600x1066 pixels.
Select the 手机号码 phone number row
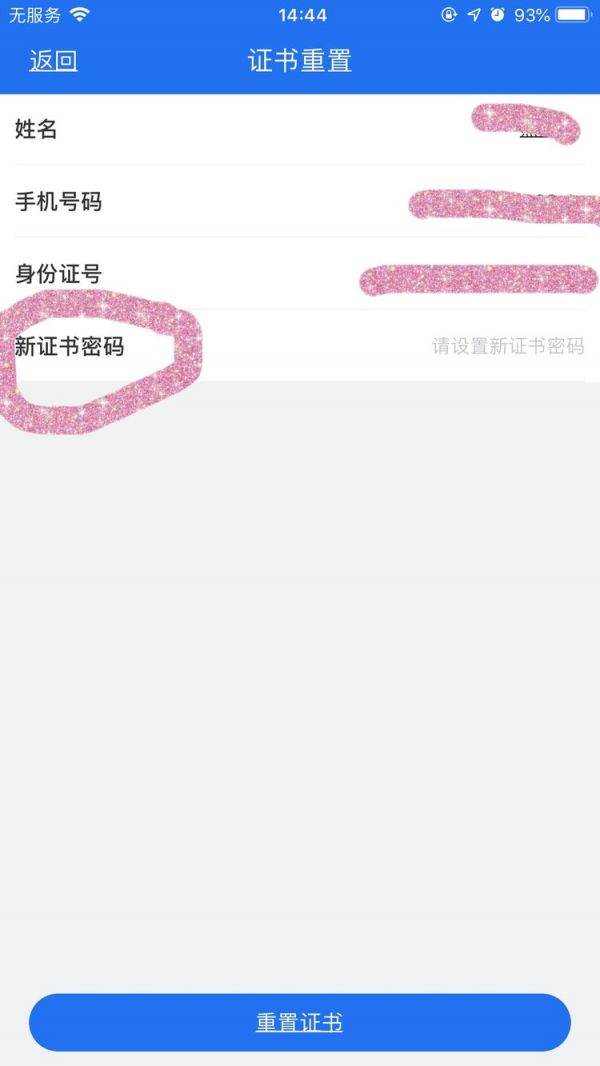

==

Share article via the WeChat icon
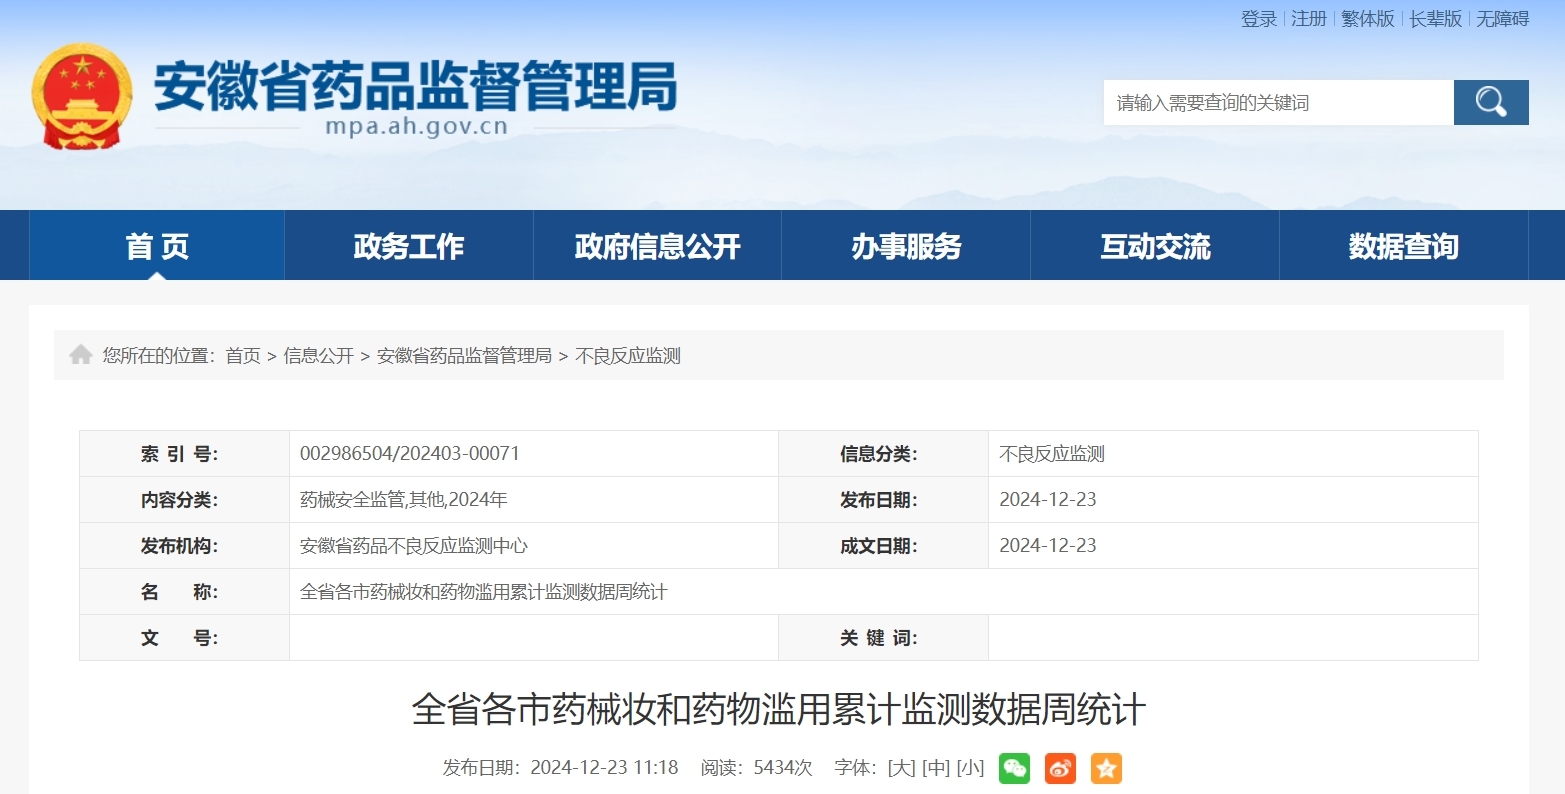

--

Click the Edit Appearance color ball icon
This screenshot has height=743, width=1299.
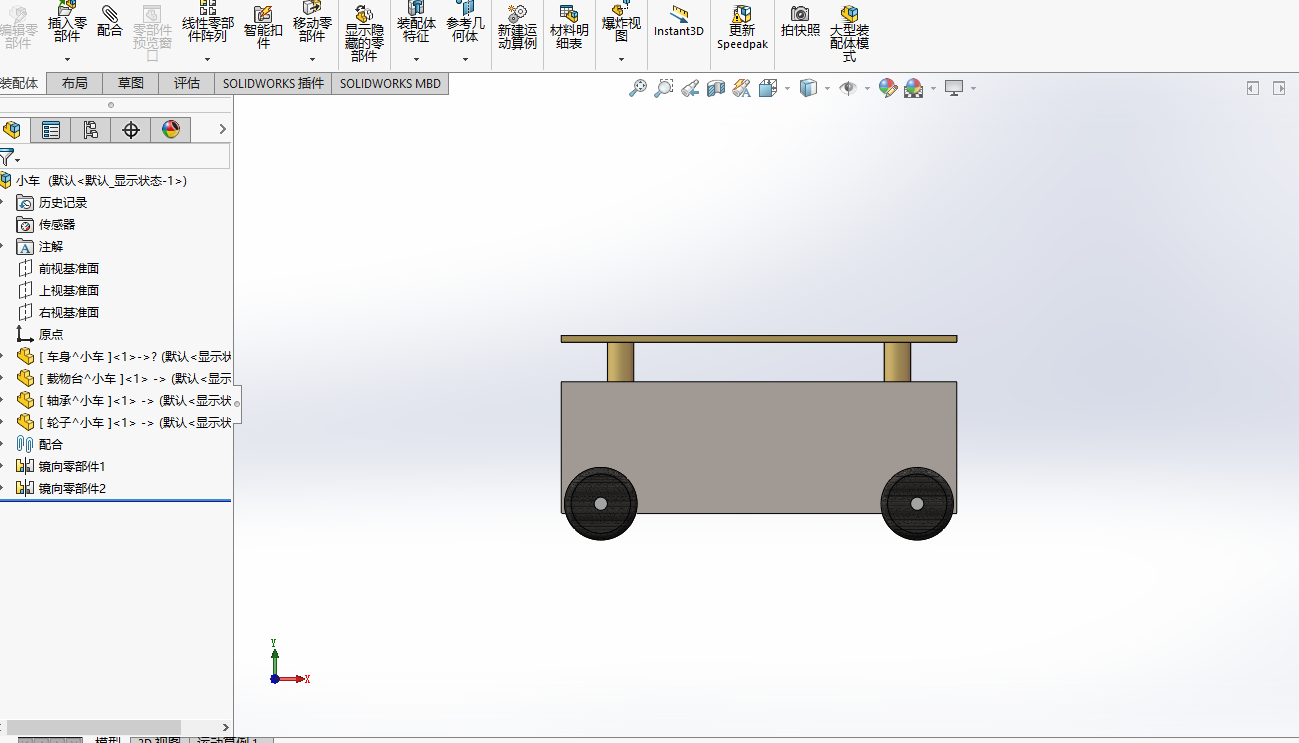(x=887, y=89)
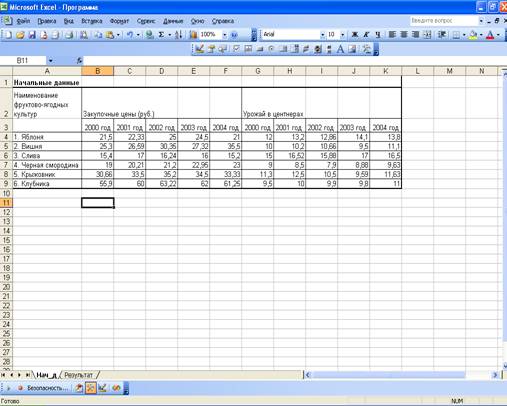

— EXERCISE GOAL —
Work out how many lines above contain the word "icon". Give only the number.

— REPLY TO THE EXERCISE —
2